Python 3.11 — Self Type, Variadic Generics, TypedDict Enhancements

  • Self for methods returning their own type (PEP 673).
  • TypeVarTuple and Unpack for variadic generics (PEP 646).
  • NotRequired and Required for TypedDict fields.
from typing import Self

class Shape:
    def set_size(self, x: int) -> Self:
        self.x = x
        return self

Python 3.12 — The typing Cleanup

Deprecated old-style generics (List, Dict, etc.).
Introduced TypeAliasType (PEP 695) and made type annotations simpler:

type Vector = list[float]  # clean, explicit alias

Python 3.13 — No More from __future__ import annotations

Postponed evaluation of annotations is now default, removing one of the last confusing steps in typing setup.

Useful Patterns

Simplified Union Types

Readable and concise unions are now idiomatic:

def load_data(source: str | Path) -> str: ...

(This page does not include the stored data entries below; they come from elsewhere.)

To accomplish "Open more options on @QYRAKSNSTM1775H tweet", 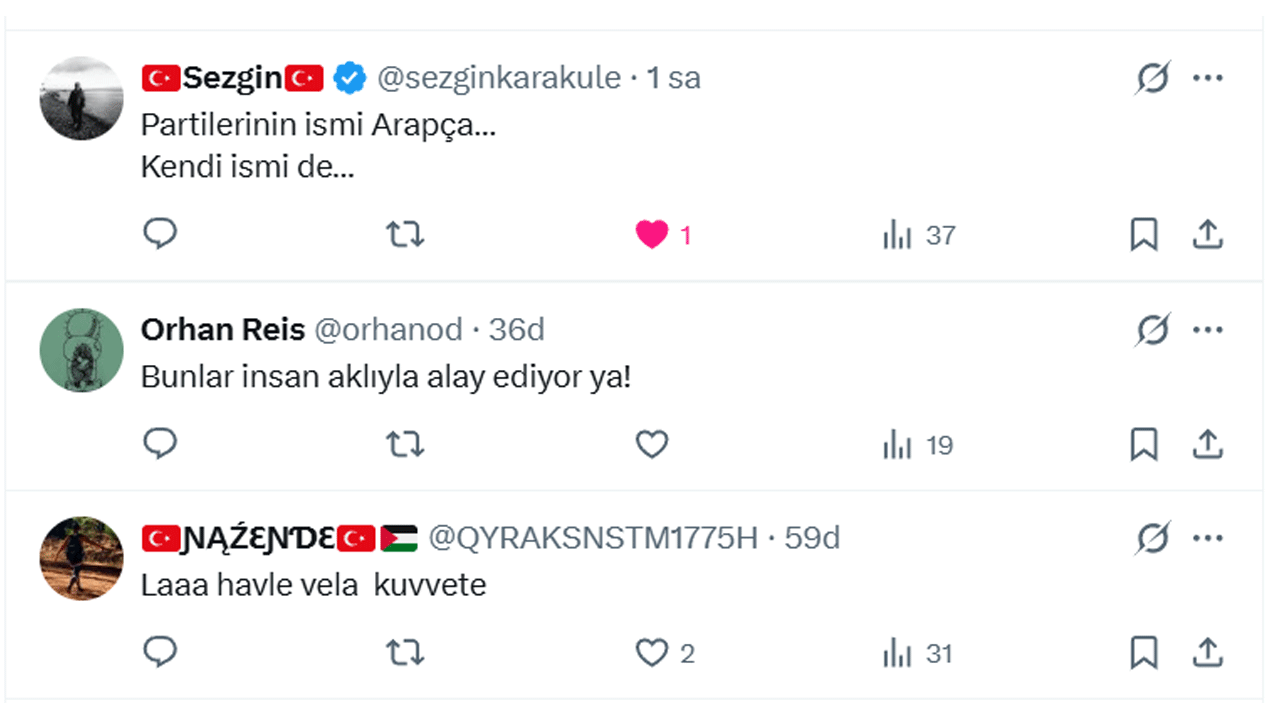I will point(1208,539).
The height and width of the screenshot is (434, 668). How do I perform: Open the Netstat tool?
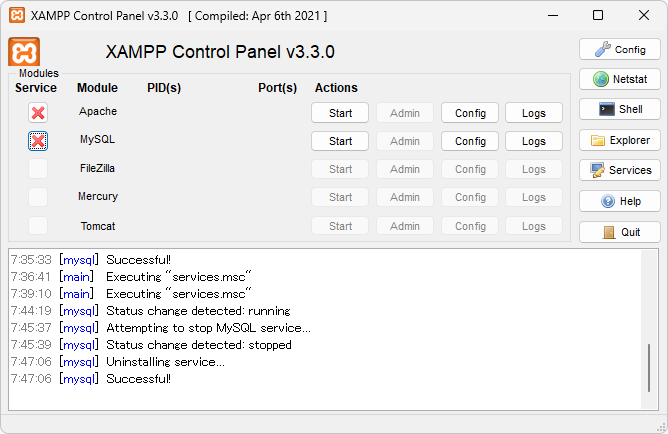coord(620,79)
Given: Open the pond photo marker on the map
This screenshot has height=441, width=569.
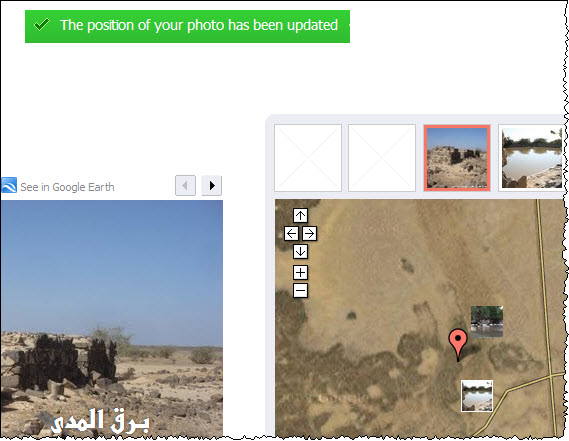Looking at the screenshot, I should [x=477, y=396].
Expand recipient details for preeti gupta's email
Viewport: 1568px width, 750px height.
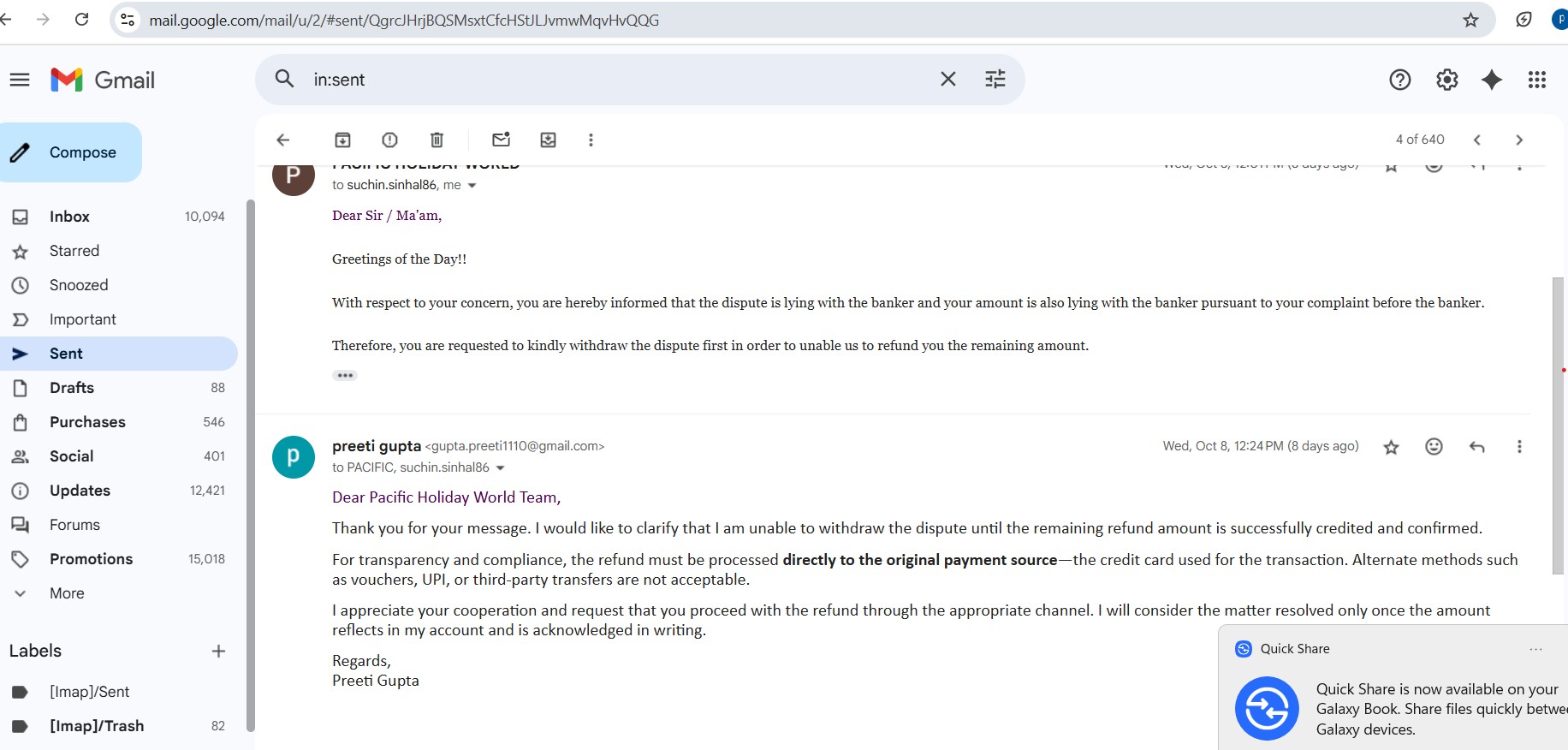501,468
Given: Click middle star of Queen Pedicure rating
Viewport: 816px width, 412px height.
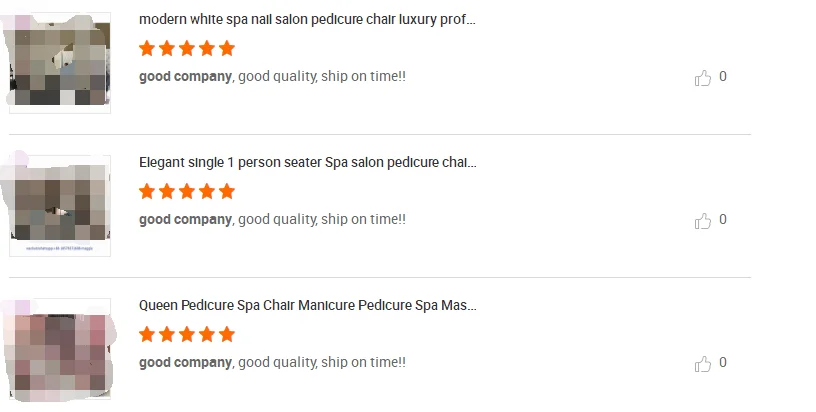Looking at the screenshot, I should (187, 334).
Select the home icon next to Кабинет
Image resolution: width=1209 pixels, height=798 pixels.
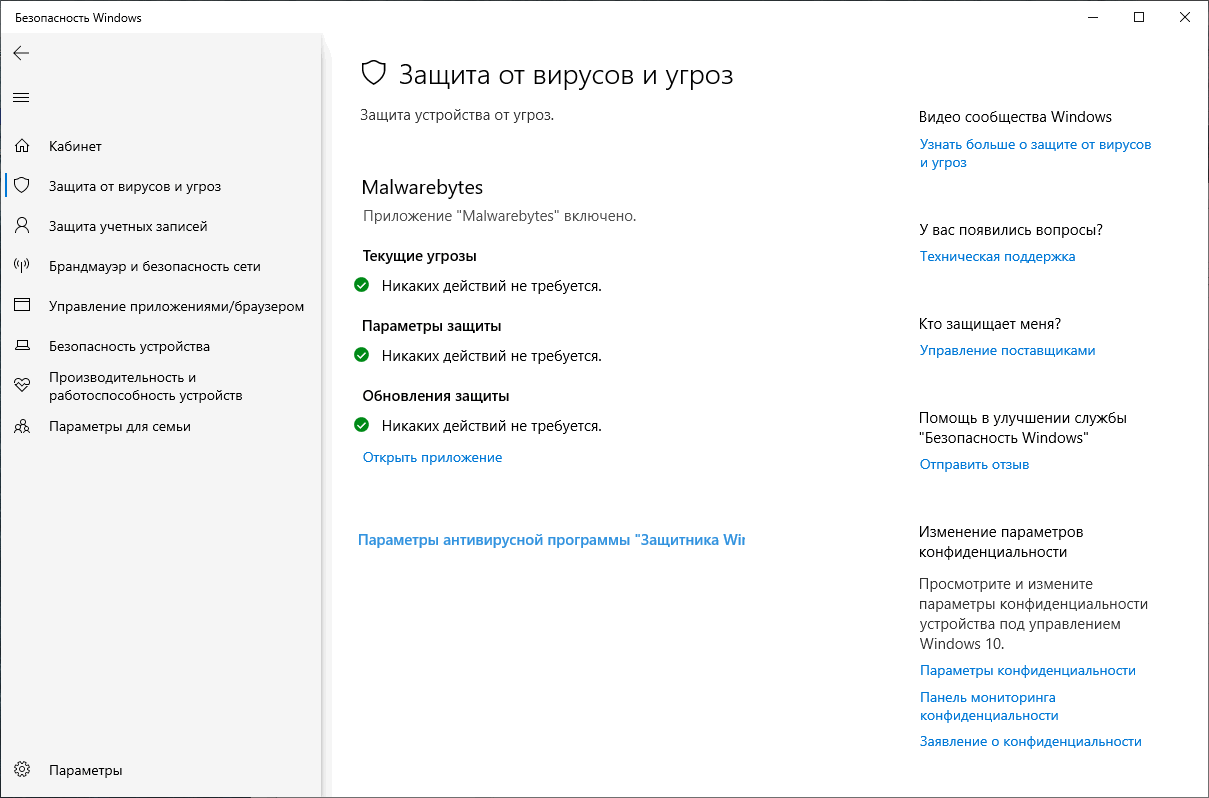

Structural Subtyping with Protocols

Protocol-based typing (instead of inheritance) allows flexible contracts:

from typing import Protocol

class SupportsClose(Protocol):
    def close(self) -> None: ...

def cleanup(obj: SupportsClose) -> None:
    obj.close()

TypedDict for JSON-like Data

Great for static checking of structured but dict-based data:

class Config(TypedDict, total=False):
    host: str
    port: int

Self Type for Fluent Interfaces

Commonly used in builder-style classes:

class Query:
    def where(self, condition: str) -> Self:
        ...
    def execute(self) -> None:
        ...

A Quick Summary of Typing Evolution

graph LR
A[3.5: typing module (PEP 484)] --> B[3.6: variable annotations]
B --> C[3.7: postponed evaluation]
C --> D[3.8: TypedDict, Literal, Protocol]
D --> E[3.9: built-in generics]
E --> F[3.10: union | operator]
F --> G[3.11: Self, variadic generics]
G --> H[3.12: TypeAliasType, PEP 695]
H --> I[3.13: annotations postponed by default]

Typing has moved from verbose and experimental to elegant and essential.
Modern Python encourages typing as part of its design philosophy — readable, predictable, and expressive.